International Partnership for Human Rights
- Founded: April 2008
- Type: Non-profit NGO
- Purpose: Project development, international advocacy, research and publication
- Location: Belgium;
- Field: human rights
- Website: www.IPHRonline.org

= International Partnership for Human Rights =

International Partnership for Human Rights (IPHR) is an international non-governmental human rights organization with its seat in Brussels, Belgium. It was established in the spring of 2008. It is a non-profit organization (NGO, registered with the Brussels Commercial Court as an association sans but lucratif, or (ASBL)).

==Aims==
IPHR's main aim is to empower local civil society groups promoting human rights in different countries and help them make their concerns heard at the international level. Working together with other human rights NGOs, IPHR acts to advance the rights of vulnerable communities, who are subject to discrimination and human rights abuses in different parts of the world, through monitoring, reporting, awareness-raising, capacity-building and national and international advocacy.

==History==
IPHR was created in the spring of 2008 by a team of human rights practitioners who had previously worked together for the Vienna-based International Helsinki Federation.
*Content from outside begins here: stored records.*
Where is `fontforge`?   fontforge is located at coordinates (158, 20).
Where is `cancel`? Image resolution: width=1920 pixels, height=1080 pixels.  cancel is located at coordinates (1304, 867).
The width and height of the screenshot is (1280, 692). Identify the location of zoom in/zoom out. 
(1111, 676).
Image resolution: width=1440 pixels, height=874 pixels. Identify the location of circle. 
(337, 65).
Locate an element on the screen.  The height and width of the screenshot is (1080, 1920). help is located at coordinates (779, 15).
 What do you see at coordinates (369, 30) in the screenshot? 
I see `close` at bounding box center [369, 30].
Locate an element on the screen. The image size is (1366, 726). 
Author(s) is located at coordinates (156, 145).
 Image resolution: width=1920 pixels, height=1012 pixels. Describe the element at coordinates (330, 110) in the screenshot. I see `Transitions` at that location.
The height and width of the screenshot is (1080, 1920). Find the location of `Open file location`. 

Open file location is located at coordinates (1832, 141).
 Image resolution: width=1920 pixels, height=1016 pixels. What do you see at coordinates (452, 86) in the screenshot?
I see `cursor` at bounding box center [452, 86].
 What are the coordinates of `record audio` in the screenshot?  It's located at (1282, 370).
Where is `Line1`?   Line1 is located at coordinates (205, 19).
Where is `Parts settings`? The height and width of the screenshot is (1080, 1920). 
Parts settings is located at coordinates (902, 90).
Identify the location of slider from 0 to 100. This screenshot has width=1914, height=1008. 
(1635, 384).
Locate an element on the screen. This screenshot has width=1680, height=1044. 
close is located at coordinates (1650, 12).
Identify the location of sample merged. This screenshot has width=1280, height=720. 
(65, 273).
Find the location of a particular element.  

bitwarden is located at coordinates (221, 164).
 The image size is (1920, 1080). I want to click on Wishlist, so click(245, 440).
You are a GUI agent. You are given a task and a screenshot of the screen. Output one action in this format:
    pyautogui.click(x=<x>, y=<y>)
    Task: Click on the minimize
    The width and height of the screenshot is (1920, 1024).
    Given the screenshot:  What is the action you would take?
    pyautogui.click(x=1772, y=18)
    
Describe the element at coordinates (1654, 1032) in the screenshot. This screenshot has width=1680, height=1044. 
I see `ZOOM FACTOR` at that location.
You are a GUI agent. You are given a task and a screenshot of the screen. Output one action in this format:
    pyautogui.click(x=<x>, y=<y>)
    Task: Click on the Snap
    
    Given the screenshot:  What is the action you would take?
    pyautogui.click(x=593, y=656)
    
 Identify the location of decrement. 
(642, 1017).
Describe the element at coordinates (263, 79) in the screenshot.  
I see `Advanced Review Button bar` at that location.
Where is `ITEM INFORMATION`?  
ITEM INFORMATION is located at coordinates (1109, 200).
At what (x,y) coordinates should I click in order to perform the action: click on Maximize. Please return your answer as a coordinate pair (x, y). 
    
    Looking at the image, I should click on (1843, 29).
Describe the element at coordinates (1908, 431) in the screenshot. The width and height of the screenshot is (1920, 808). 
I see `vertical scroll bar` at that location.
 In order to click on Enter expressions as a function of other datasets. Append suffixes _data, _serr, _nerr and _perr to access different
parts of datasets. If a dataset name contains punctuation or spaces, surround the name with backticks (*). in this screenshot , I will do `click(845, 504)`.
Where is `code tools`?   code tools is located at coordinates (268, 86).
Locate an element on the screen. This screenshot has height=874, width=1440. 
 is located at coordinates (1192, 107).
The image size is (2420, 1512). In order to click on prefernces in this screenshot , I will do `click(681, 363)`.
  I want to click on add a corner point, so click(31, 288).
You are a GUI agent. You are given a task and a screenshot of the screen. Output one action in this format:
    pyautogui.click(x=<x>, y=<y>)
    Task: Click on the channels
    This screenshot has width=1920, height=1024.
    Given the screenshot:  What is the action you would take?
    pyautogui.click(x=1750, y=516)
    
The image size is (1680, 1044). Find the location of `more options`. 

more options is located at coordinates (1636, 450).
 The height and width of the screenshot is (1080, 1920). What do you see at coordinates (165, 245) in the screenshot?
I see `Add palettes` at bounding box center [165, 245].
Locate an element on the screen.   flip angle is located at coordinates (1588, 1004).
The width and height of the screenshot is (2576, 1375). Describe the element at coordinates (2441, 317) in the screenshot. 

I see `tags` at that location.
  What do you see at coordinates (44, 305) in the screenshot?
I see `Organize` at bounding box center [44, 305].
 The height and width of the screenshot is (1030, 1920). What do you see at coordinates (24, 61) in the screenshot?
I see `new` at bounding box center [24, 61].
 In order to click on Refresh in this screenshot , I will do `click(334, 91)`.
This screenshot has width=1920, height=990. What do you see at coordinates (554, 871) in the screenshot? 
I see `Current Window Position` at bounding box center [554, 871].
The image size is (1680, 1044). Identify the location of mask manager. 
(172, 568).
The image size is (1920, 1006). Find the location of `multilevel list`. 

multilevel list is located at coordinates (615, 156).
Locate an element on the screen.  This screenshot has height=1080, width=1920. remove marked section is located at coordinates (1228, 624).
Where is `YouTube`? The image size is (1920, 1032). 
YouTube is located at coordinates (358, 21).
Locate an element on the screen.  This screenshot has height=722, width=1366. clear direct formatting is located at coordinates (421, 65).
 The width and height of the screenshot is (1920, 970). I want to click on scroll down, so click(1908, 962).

On August 13, 2021, the Russian Ministry of Justice added the partnership to the list of "undesirable organizations" in Russia.

==Activity==
IPHR works together with human rights NGOs from different countries on project development and implementation, research and publication activities, as well as international advocacy (before the EU, Council of Europe, Organization for Security and Co-operation in Europe (OSCE), and United Nations). IPHR's cooperation with partner groups aims in particular at advancing the rights of vulnerable communities, such as ethnic and religious minorities; pro-democracy campaigners, civil society activists, NGO members and others who are subject to persecution. IPHR also offers consultation services to other NGOs.

IPHR currently carries out activities in relation to Central Asia, Russia, Belarus and other countries of the former Soviet Union. Its work has also extended to other regions of the world, including the Persian Gulf countries and the Middle East.

IPHR is a member of several civil society networks, including the Anna Lindh Euro-Mediterranean Foundation for the Dialogue Between Cultures, the Human Rights and Democracy Network , the EU Fundamental Rights Platform , the Civic Solidarity Platform and the EU-Russia Civil Society Forum .

==Publications==
IPHR has published numerous statements, appeals, briefing papers and reports. Most of these have been issued together with partner NGOs from different countries. They are all available at the IPHR website .

A few examples of joint publications include:
- Civil Society appeal: Placing human rights at the heart of EU action in Central Asia
- Fundamental freedoms under serious threat in Central Asia twenty years after Soviet collapse
- Internet censorship and control in Central Asia
- Contribution to OSCE Review Meeting: Civil society under pressure in Central Asian countries

==Organisation==
IPHR has three governing bodies: the General Meeting, the Board of Directors and the Director in charge of day-to-day management. The General Meeting is composed of all effective members. At least one meeting must be held annually to approve financial documents and appoint board members. The Board of Directors oversees the administration of the association and exercises all powers not expressly attributed to the General Meeting. It is composed of 3 to 9 members chosen among effective members; up to 1/3 of board members may be outside directors.

==Financing==
IPHR finances its activities and projects through grants (from private and public donors, such as the European Commission) and fees.